Letters both encouraging and discouraging were received. Robert Purvis, one of the most elegant and scholarly colored men our country has known, whose father was a Scotchman and mother a West Indian with no slave blood, sent this noble response: “....I can not agree that this or any hour is ‘especially the negro’s.’ I am an anti-slavery man because I hate tyranny and in my nature revolt against oppression, whatever its form or character. As an Abolitionist, therefore, I am for the equal rights movement, and as one of the confessedly oppressed race, how could I be otherwise? With what grace could I ask the women of this country to labor for my enfranchisement, and at the same time be unwilling to put forth a hand to remove the tyranny, in some respects greater, to which they are subjected? Again wishing you a successful meeting, I am very gratefully yours.”
[Autograph: Robert Purvis]
Anna Dickinson, who had come upon the scene of action since the last woman’s rights convention five years before, wrote Miss Anthony that she should be present but was not sure that she was yet ready to speak: “I’m a great deal of a Quaker—I don’t like to take up any work till I feel called to it. My personal interest is perhaps stronger in that of which thee writes me than in any other, but my hands are so full just now. I see what I shall do in the future, and I hope the near future. Wait for me a little—forbear, and I honestly believe I’ll do thee some good and faithful service; I don’t mean wait for me, but be patient with me. I write this out of my large love for and confidence in thee. I will talk to thee more of it by end of the month when I see thee in Boston and put my mite in thy hands; till then believe me, dear friend, affectionately and truly thine.”

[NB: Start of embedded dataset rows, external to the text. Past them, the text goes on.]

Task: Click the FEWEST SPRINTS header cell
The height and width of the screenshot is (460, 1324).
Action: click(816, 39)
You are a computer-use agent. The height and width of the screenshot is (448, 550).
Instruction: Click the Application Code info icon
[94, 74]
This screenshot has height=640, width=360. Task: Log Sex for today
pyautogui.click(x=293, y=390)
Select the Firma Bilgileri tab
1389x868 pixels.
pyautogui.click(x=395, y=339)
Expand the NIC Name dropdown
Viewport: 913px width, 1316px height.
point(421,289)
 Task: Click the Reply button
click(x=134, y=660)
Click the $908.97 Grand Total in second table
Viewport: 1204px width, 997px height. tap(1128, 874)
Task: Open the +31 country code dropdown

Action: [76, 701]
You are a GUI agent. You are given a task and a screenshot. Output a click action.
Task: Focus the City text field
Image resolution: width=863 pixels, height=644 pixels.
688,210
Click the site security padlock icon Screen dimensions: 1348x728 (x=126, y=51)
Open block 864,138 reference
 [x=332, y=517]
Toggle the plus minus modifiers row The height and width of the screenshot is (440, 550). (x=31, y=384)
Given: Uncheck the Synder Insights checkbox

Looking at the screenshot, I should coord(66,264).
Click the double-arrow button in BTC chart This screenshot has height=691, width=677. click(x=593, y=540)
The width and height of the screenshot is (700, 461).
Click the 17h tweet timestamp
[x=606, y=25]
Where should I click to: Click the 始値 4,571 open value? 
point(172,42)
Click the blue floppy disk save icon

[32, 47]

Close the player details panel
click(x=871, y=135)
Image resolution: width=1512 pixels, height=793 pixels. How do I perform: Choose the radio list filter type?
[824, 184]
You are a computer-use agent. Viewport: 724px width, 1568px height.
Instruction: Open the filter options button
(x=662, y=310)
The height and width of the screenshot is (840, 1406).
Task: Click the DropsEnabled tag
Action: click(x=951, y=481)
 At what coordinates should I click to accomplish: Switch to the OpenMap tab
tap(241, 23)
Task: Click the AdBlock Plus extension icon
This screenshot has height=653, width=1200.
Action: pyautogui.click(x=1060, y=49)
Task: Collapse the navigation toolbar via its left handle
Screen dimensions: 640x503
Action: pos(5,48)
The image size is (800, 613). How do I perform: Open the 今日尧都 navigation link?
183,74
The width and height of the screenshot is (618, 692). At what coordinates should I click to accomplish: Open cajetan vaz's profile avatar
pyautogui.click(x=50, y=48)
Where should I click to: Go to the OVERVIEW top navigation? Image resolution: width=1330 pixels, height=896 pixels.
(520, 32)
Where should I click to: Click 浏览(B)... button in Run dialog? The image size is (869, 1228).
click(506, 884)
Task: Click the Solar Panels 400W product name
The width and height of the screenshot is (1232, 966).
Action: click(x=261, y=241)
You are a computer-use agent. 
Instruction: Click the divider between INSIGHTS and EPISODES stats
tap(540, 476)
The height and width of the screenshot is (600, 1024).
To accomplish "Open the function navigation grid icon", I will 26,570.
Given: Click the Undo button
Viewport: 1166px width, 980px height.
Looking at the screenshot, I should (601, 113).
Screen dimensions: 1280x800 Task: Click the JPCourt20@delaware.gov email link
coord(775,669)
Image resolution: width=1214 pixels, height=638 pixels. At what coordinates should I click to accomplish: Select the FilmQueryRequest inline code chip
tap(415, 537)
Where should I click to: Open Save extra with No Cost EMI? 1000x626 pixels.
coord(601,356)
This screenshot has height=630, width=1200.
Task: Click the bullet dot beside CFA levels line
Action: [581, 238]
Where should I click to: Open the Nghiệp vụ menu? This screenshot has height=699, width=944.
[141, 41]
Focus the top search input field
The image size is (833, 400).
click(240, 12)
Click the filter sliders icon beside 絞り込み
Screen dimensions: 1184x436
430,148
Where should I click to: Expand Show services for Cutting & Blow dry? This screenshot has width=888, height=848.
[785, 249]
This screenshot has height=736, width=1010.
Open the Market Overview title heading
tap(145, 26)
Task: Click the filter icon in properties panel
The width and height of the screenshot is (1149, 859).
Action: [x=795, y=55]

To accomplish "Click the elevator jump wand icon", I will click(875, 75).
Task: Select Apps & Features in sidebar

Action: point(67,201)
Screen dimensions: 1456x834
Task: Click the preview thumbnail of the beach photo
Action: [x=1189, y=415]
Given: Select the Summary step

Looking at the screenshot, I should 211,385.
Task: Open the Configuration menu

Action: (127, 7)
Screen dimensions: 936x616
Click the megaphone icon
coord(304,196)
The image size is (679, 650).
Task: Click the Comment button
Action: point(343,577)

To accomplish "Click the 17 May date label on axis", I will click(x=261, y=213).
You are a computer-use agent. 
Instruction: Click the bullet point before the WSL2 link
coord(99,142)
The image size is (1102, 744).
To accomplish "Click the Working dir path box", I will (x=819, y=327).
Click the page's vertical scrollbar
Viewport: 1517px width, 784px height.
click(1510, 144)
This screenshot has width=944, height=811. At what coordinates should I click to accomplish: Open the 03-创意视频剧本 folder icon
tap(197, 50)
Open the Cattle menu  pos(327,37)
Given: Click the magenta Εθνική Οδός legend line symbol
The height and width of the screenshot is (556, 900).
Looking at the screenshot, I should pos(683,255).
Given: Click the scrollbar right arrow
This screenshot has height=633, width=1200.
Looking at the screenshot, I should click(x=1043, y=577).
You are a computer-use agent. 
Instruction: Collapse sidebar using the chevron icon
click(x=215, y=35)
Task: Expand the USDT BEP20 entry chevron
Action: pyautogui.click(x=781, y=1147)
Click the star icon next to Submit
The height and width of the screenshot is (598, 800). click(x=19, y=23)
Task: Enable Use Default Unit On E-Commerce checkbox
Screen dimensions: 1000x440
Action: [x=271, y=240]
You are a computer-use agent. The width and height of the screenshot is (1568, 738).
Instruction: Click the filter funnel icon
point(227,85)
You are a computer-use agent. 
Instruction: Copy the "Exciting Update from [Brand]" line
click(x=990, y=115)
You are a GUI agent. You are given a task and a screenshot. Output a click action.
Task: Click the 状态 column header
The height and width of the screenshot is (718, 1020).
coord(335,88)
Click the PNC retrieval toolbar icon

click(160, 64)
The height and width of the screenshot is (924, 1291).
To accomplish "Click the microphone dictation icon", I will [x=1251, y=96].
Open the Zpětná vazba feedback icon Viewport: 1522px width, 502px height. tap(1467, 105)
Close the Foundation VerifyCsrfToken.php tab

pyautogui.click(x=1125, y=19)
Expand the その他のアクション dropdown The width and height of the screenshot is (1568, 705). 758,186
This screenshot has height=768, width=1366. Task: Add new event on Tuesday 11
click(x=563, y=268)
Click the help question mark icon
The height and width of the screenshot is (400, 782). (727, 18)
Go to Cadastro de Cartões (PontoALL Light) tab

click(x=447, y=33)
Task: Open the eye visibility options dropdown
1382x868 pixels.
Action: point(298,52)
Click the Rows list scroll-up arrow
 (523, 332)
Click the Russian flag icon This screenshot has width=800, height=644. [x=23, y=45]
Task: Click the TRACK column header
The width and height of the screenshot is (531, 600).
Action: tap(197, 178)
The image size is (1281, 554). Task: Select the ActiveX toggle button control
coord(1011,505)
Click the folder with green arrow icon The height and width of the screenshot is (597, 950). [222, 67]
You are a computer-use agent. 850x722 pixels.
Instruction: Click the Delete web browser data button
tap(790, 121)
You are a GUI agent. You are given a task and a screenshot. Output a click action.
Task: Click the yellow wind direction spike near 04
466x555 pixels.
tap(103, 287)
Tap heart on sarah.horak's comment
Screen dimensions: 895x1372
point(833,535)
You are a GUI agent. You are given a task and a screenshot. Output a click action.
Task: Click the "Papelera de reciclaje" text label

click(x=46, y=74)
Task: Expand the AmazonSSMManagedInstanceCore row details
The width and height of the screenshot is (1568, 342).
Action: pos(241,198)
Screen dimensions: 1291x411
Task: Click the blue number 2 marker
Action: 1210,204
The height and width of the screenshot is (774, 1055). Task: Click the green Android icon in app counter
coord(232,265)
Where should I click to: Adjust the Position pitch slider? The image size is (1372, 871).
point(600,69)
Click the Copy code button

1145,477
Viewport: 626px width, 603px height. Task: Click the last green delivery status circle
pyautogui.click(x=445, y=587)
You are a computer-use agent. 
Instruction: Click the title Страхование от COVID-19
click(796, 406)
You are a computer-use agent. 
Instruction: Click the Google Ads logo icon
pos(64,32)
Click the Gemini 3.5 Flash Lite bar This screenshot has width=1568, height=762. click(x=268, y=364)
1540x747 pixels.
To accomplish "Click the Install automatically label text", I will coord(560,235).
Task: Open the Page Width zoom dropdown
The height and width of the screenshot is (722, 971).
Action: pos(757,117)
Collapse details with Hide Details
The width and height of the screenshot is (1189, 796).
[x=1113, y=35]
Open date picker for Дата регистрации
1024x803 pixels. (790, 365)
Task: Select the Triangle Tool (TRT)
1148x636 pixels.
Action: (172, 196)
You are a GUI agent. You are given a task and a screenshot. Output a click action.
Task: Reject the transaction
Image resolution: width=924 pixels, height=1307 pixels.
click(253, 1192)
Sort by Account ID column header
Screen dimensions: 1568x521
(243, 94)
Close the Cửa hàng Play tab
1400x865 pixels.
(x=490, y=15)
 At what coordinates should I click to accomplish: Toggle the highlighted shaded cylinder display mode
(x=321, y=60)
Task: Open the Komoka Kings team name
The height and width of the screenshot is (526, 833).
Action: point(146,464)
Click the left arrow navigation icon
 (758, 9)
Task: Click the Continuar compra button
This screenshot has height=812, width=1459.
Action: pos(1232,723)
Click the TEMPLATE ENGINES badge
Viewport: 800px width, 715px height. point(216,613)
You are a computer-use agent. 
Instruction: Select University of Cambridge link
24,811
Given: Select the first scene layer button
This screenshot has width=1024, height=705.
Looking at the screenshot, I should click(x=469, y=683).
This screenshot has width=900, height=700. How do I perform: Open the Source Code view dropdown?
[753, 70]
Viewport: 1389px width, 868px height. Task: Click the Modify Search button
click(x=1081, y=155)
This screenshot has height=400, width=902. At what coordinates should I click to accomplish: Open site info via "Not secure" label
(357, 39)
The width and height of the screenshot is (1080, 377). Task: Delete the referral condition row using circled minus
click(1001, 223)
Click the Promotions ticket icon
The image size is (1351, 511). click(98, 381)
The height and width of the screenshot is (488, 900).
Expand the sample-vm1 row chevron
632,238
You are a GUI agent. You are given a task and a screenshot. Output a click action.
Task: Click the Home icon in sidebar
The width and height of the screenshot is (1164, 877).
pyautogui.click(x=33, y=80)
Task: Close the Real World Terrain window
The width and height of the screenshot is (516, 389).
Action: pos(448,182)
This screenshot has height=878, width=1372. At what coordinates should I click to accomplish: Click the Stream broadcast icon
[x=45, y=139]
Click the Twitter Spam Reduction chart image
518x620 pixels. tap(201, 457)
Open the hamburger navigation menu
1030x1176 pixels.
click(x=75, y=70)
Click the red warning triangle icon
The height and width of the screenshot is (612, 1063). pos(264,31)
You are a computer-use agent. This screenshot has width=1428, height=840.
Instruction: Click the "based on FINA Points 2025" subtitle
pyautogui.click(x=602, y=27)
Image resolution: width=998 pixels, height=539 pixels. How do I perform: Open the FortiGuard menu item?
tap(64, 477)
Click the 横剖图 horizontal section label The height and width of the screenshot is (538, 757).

At the business meeting of the anti-slavery convention the proposition was made by the National Woman’s Rights Committee that, as all there was left for the society to do was to secure suffrage for the negro, and as the woman’s society also was working for universal suffrage, they should merge the two into one, and in that way the same conventions, appeals, petitions, etc., would answer for both. To this Mr. Phillips vigorously objected because the necessary three months’ notice had not been given! As Mr. Powell had been delegated the previous January to give this, there could be no other conclusion than that he had refrained from doing so. There was considerable discussion on the question but, as president of the Anti-Slavery Society, Mr. Phillips’ influence was supreme and the coalition was declined.
The Woman’s Rights Convention met in Dr. Cheever’s church, May 10, 1866, with a large audience present. It was their first meeting since before the war, and while it had many elements of gladness, yet it was not unmixed with sorrow. Mr. Garrison was absent, the first rift had been made in the love and gratitude in which for many years Mr. Phillips had been held, and a vague feeling of distrust and alarm was beginning to creep over the women, lest, after all these years of patient work, they were again to be sacrificed.